(Beginning of Recorded data)

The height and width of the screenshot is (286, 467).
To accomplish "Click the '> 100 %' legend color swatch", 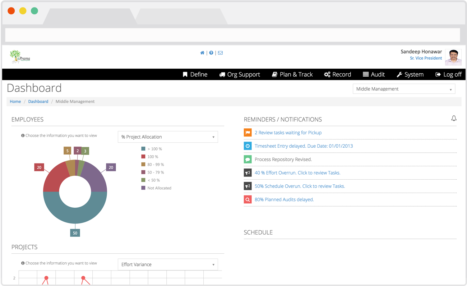I will click(143, 149).
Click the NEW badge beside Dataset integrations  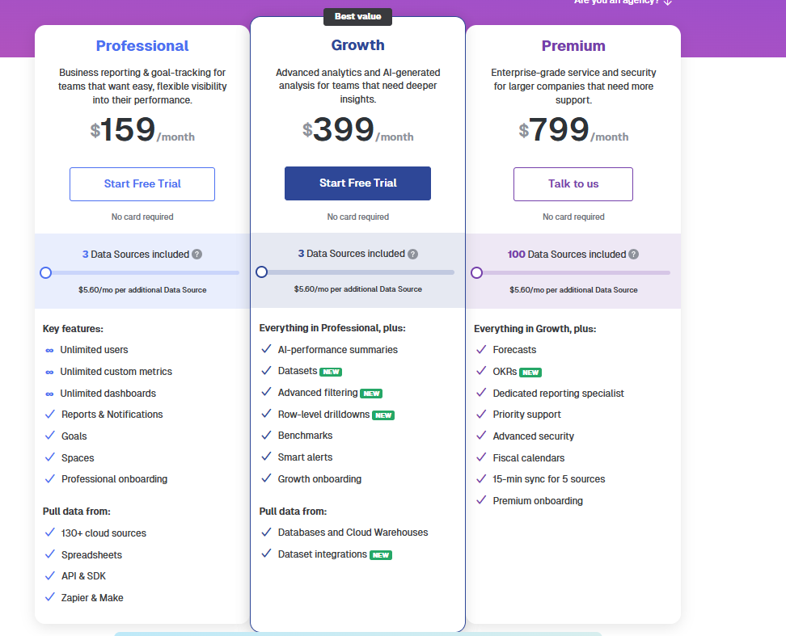pos(380,555)
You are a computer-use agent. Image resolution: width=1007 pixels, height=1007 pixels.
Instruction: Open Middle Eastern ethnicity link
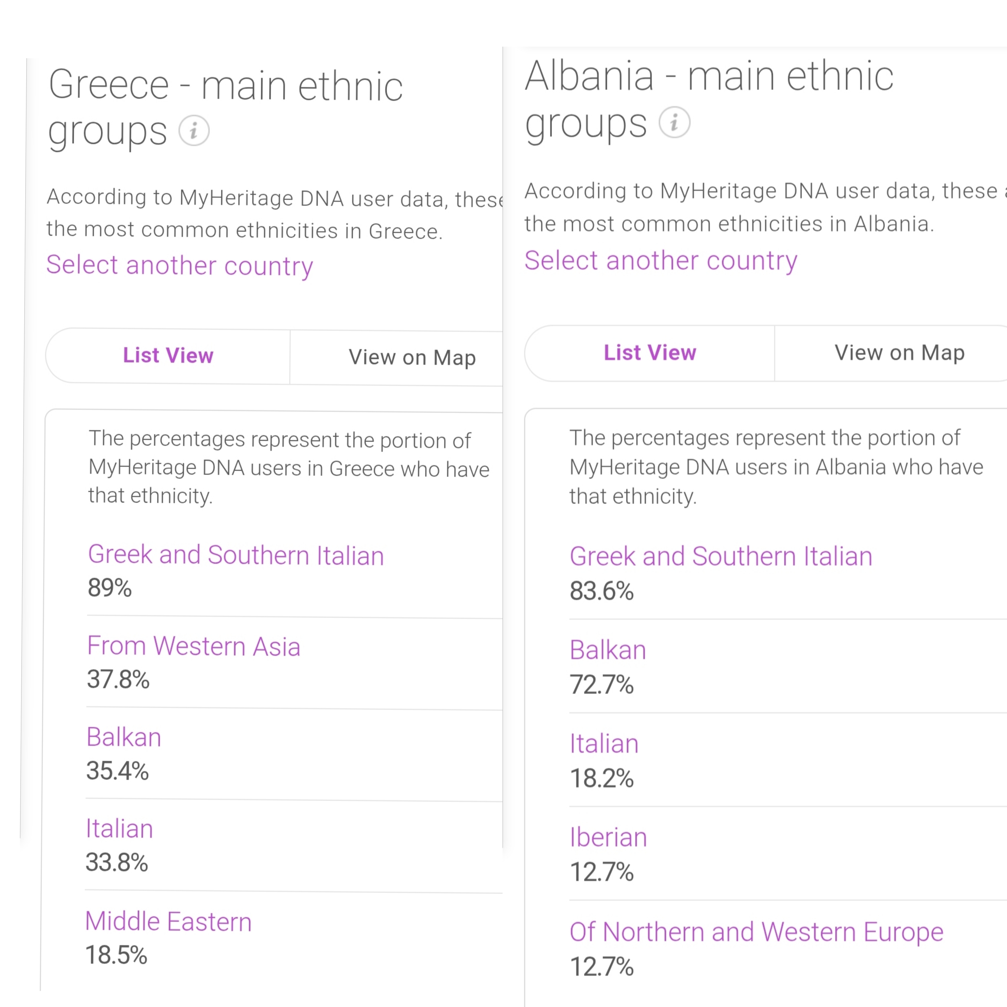(168, 922)
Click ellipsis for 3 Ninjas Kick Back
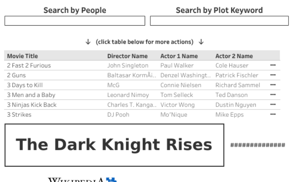 click(x=273, y=105)
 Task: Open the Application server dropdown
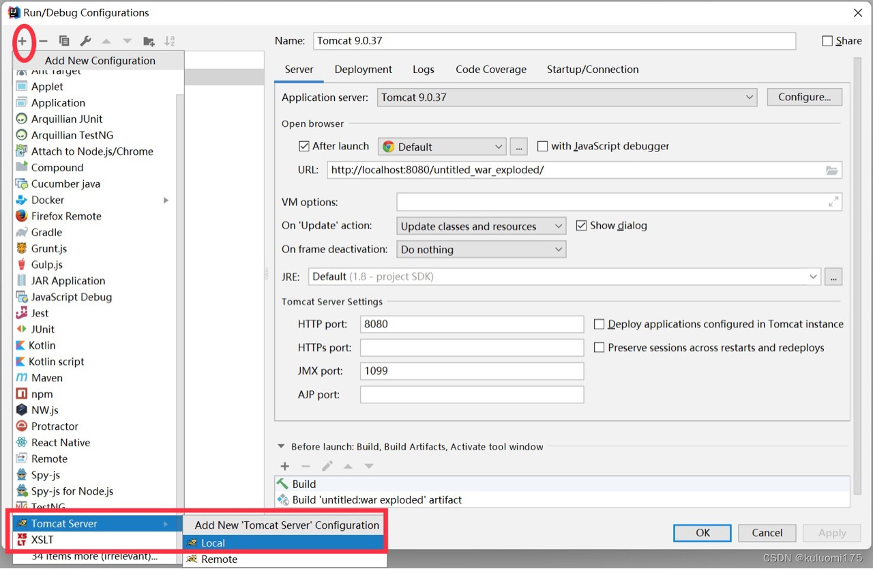(749, 97)
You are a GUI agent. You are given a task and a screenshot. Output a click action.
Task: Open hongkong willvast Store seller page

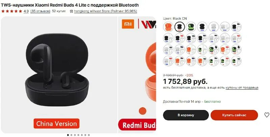(x=105, y=11)
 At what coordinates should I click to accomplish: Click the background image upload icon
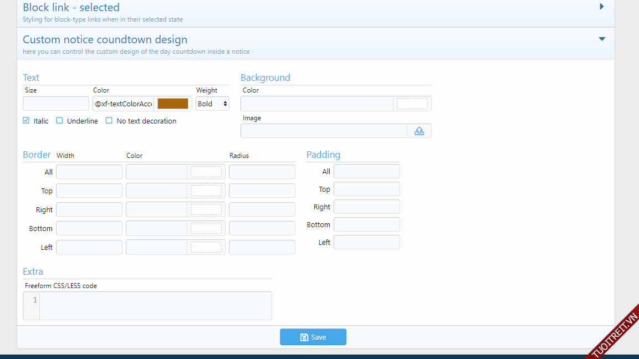point(419,131)
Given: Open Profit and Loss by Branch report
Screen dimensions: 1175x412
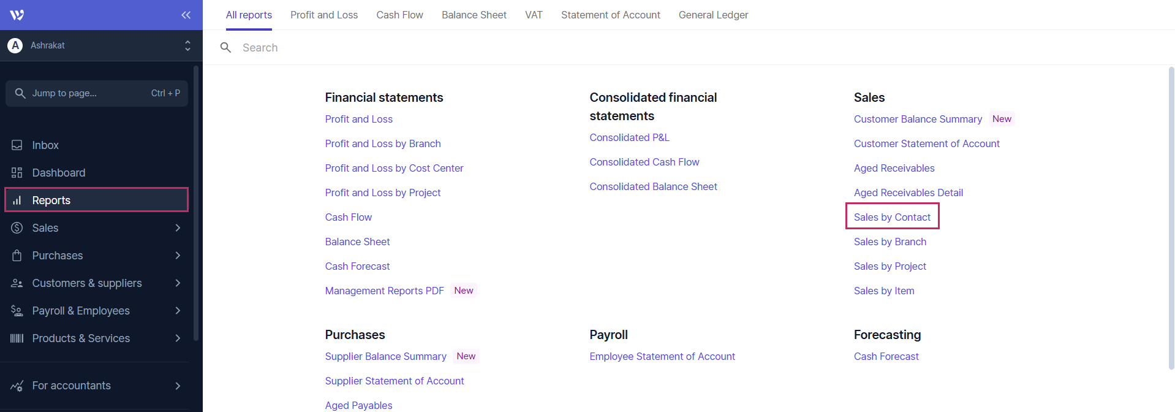Looking at the screenshot, I should point(383,143).
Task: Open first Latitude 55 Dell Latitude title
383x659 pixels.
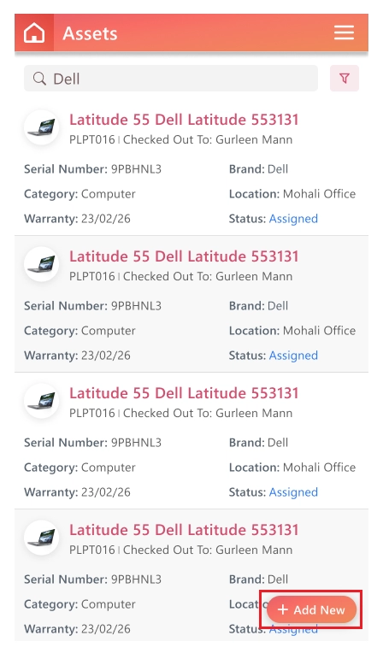Action: [184, 120]
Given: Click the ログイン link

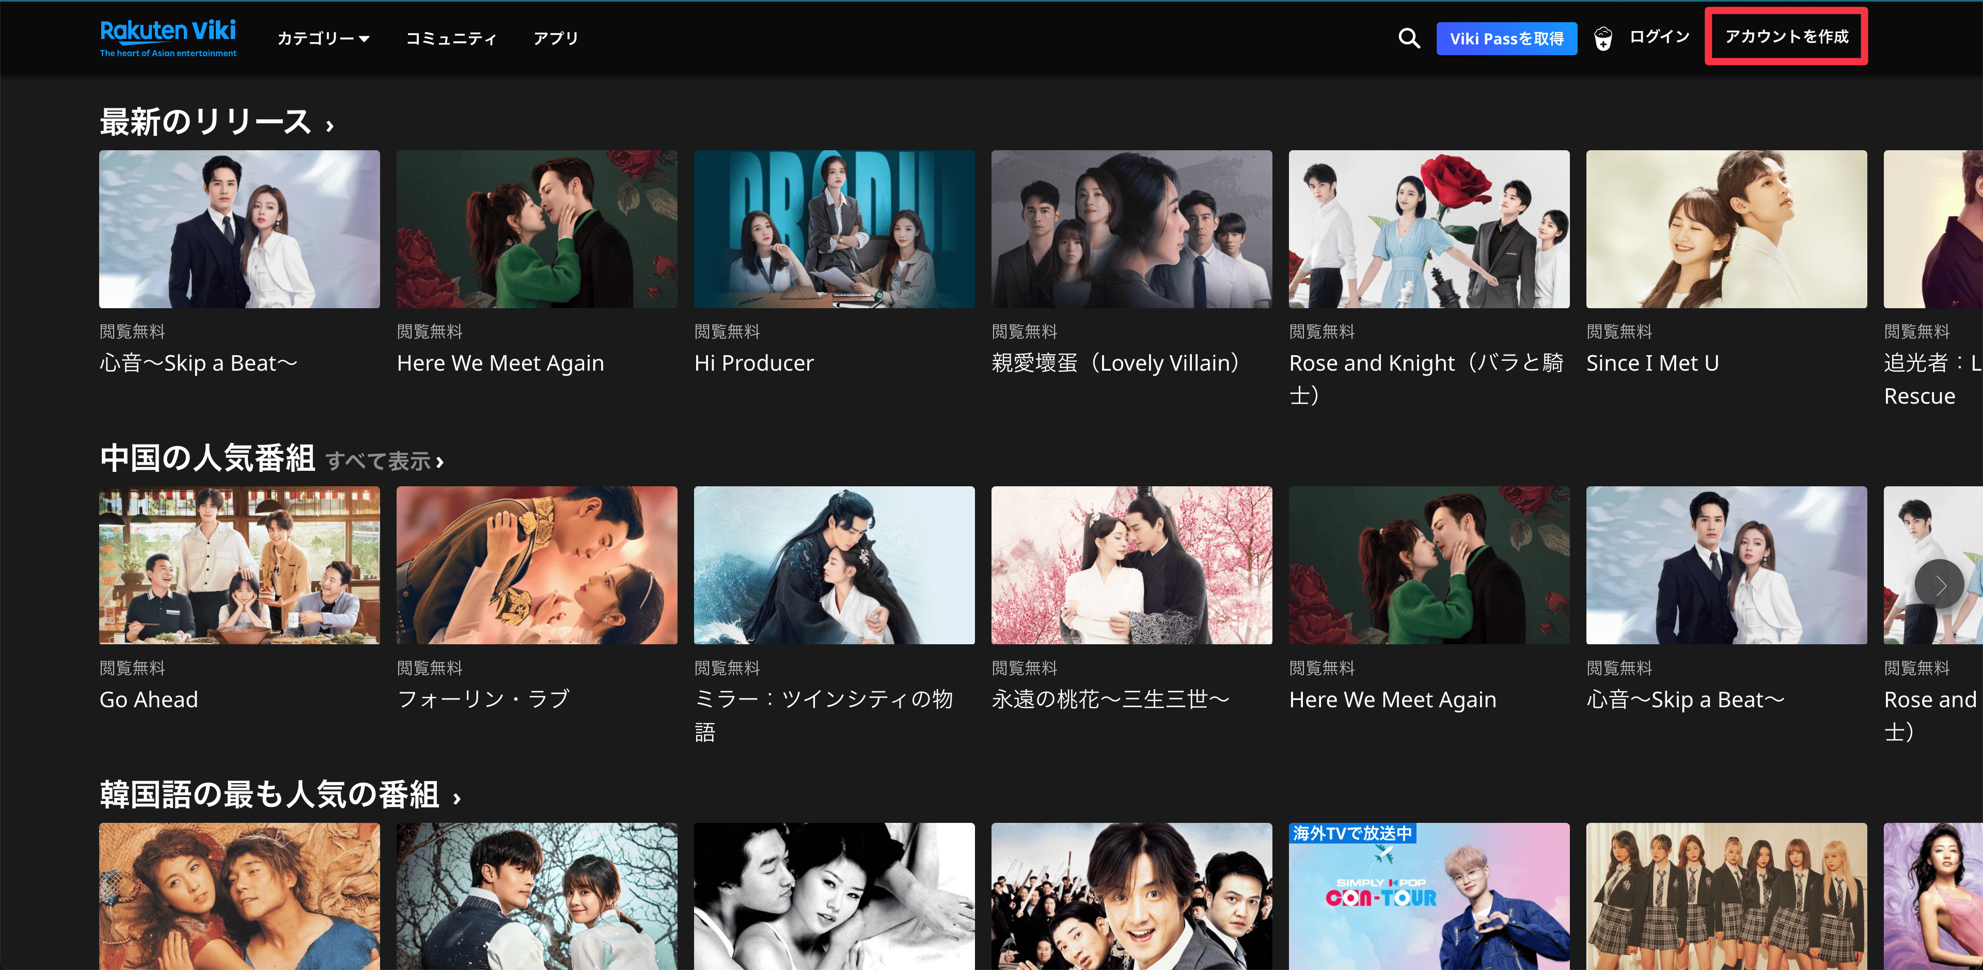Looking at the screenshot, I should 1659,37.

(End of Recorded data)

- _What is expected_: Nothing but the lines from the line with "Given: Open Profit and Loss by Branch report" through the end of the listing should appear in the answer, each duplicated exactly, without pictures.

- _Reply_:
Given: Open Profit and Loss by Branch report
Screen dimensions: 1175x412
Looking at the screenshot, I should point(383,143).
Task: Open first Latitude 55 Dell Latitude title
383x659 pixels.
Action: [184, 120]
Given: Click the ログイン link

Looking at the screenshot, I should 1659,37.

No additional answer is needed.